As to nut width, yes, supposedly all production "Grails" have an R5 nut. I never understood why this would be a dealbreaker. Back then, wider necks were in vogue, and all of the Charvels that Eddie played prior to Kramer were indeed 1-3/4" nuts (R5), and the necks, while not Ibanez thin, were thinner than what Fender and Gibson were offering. If you've held an original San Dimas Charvel pre-pro, you'd know what I mean. Even though my hands are not large, I much prefer a wider neck. Narrower necks are great for cowboy chords and blues, but I don't play that stuff on a Kramer anyways. I do play a lot of surf music on my Kramers, where the Floyd is a huge plus.
Hahaha, playing your cards close... maybe a wise decision. I was wondering about the painted headstock, poplar... such a sweet axe. Something I notice - the truss rod notch. For me, this is a big deal - I hate not being able to get to my truss rod. This is one of those 'vintage' features that to me is just completely arse-backwards and should be resigned to history.
Good luck getting your hands on it, look forward to hearing more when you do!
Agree with you on the R5. I don't own any R5 necks (well, one, it's a sad story). However I learned to play on a classical guitar with a boat neck. I would prefer a wider-neck, but I just got used to 'what's available'. When your options are limited it's adapt or perish.
In reality, the trussrod notch is there only to serve as clearance for the truss nut, not to make adjustments. This was a carryover in design from the original Strats and Teles, that actually had the same notch hidden under the pickguard. Those workers, however, got really good at anticipating how much adjustment is needed after an initial fitment.
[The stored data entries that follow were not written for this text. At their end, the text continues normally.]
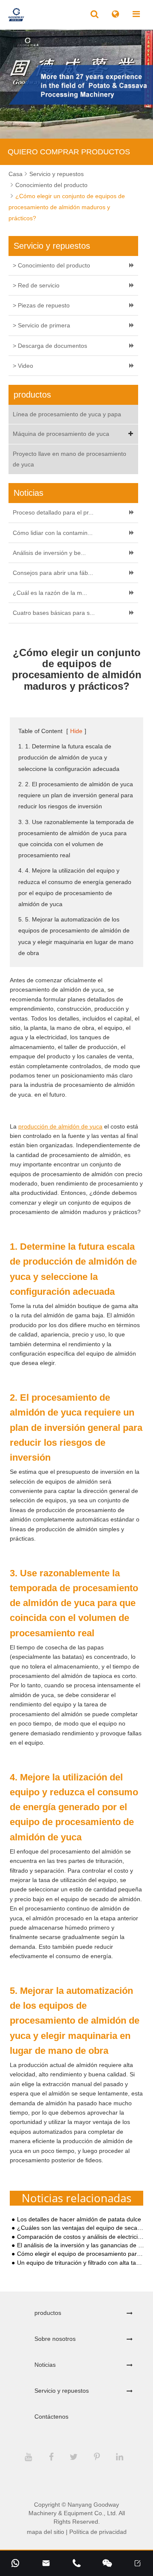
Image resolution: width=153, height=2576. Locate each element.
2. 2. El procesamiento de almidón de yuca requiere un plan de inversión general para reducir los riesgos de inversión (75, 795)
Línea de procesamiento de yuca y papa (67, 414)
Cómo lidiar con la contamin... (53, 532)
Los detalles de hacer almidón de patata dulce (79, 2219)
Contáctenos (51, 2416)
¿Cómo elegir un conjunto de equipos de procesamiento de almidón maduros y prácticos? (66, 207)
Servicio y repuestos (56, 174)
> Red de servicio (36, 285)
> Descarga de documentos (50, 345)
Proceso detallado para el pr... (53, 512)
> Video (23, 365)
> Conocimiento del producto (51, 265)
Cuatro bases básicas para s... (54, 612)
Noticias (45, 2364)
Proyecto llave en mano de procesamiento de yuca (69, 459)
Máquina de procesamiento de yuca (61, 433)
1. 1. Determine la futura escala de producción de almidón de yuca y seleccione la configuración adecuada (68, 757)
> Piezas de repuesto (41, 305)
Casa (15, 174)
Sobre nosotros (55, 2338)
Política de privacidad (98, 2531)
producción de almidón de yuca (60, 1126)
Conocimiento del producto (51, 185)
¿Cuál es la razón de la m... (50, 592)
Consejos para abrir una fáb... (53, 572)
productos (47, 2312)
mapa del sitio (45, 2531)
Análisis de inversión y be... (49, 552)
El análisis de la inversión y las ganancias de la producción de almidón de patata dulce (81, 2245)
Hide (76, 731)
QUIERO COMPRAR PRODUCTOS (69, 152)
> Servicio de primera (41, 325)
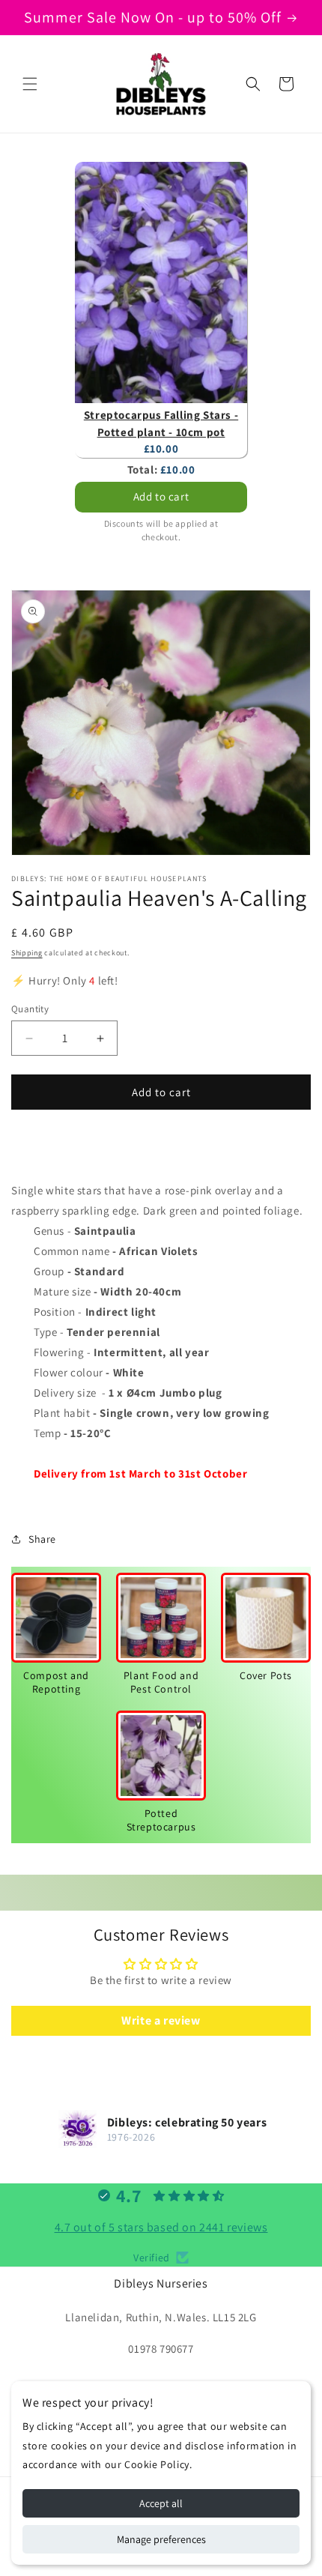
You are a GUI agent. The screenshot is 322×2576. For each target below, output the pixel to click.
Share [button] (42, 1539)
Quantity (30, 1009)
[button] (29, 83)
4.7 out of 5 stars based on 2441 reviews (161, 2227)
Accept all (161, 2503)
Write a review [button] (160, 2020)
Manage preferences (161, 2539)
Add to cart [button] (161, 496)
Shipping (27, 953)
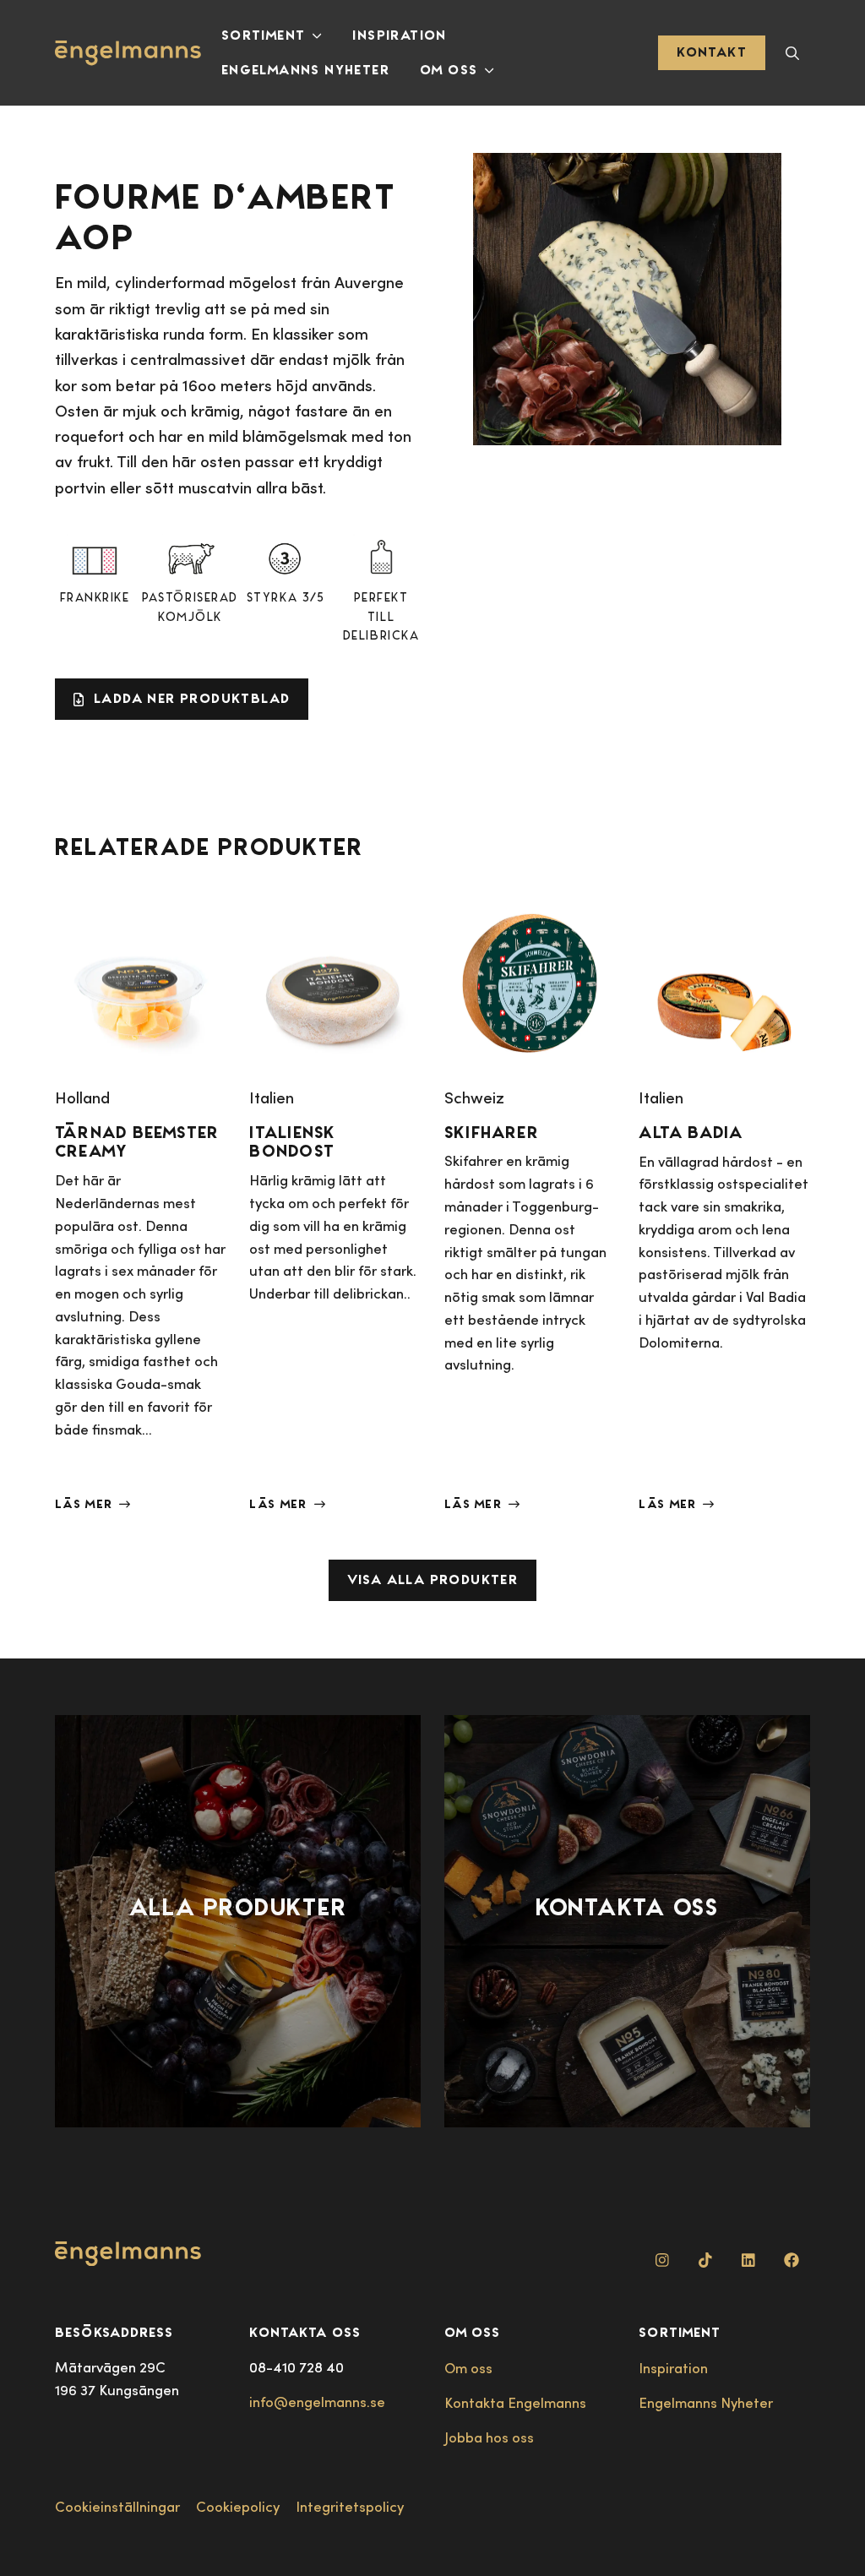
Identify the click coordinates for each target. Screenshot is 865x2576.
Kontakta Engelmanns (515, 2402)
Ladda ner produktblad (192, 698)
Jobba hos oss (489, 2437)
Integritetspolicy (350, 2506)
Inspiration (399, 35)
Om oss (448, 70)
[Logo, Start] (128, 53)
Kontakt (712, 52)
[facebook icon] (791, 2260)
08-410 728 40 (296, 2367)
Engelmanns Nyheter (305, 70)
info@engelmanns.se (317, 2401)
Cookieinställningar (117, 2506)
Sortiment (263, 35)
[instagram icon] (662, 2260)
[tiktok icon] (705, 2260)
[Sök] (792, 52)
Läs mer (83, 1503)
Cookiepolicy (238, 2506)
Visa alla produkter (433, 1579)
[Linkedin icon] (748, 2260)
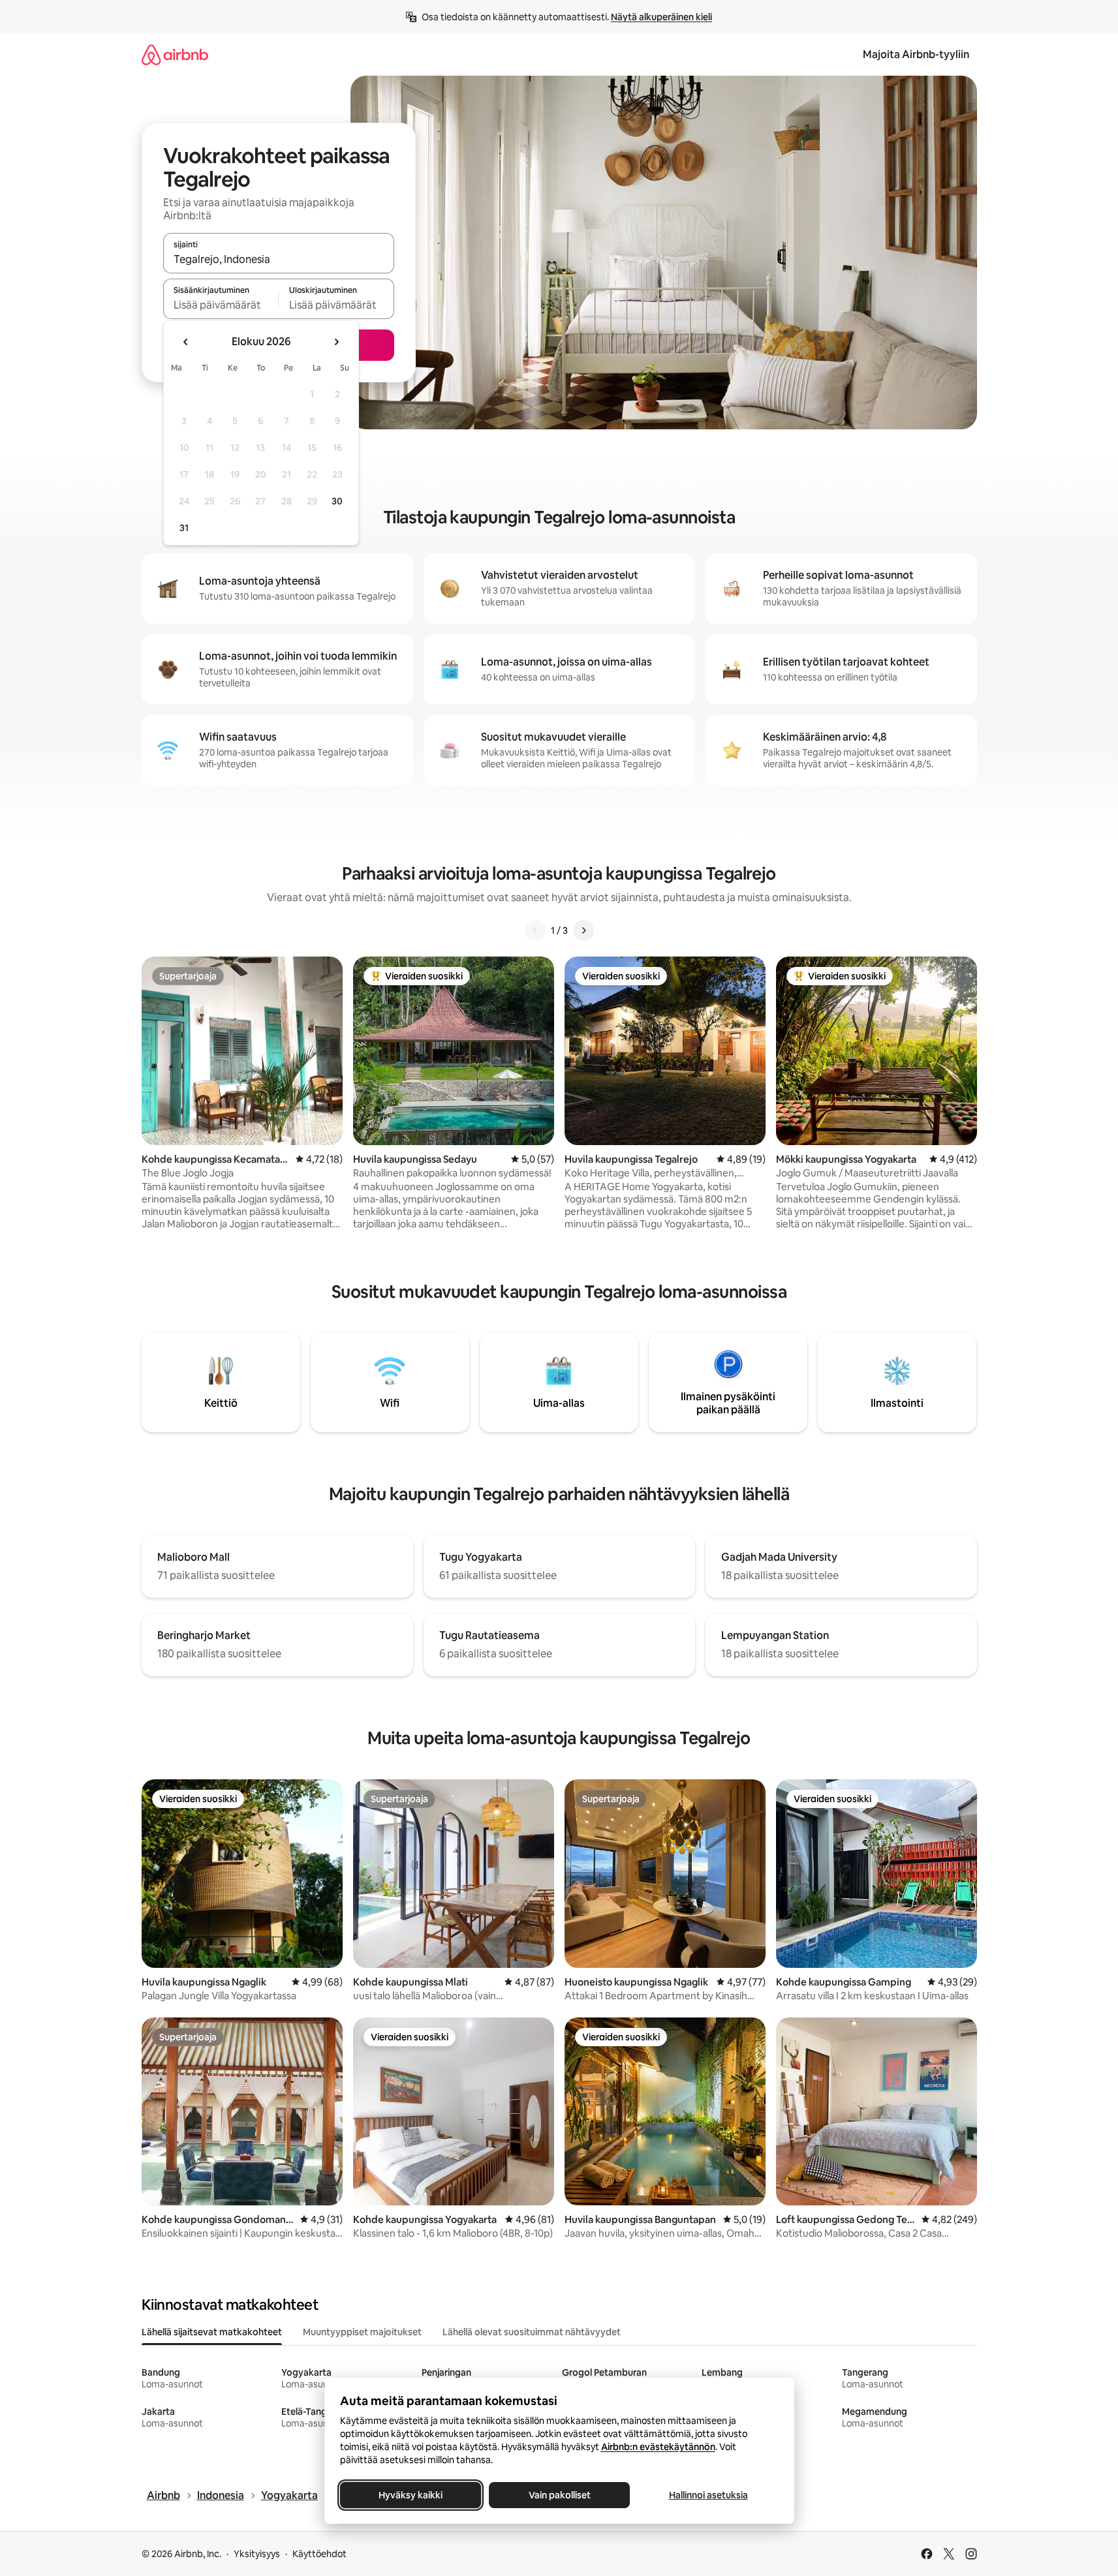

I got to look for it, but I made an Excel spreadsheet that calculates the amount of bow adjustment on a neck given the amount of turn of the trussrod nut. It's not perfect as wood compression, trussrod stretch and other factors are not factored in; just pure mathematics. But it's pretty close. On my vintage trem guitars, I simply loosen the strings, put a capo at the first and 12th frets, then loosen the neck screws and tilt the neck up to make adjustments, then simply reverse the procedure. I used to use blue tape, but on some vintage instruments it can cause loose finish to pull, and I'd have another dilemma to deal with. On a Floyded guitar, it's easier because the locking nut will hold the string in place; I merely loosen the bolts to detune the strings, then snug them up to keep them from unwinding on the tuner posts.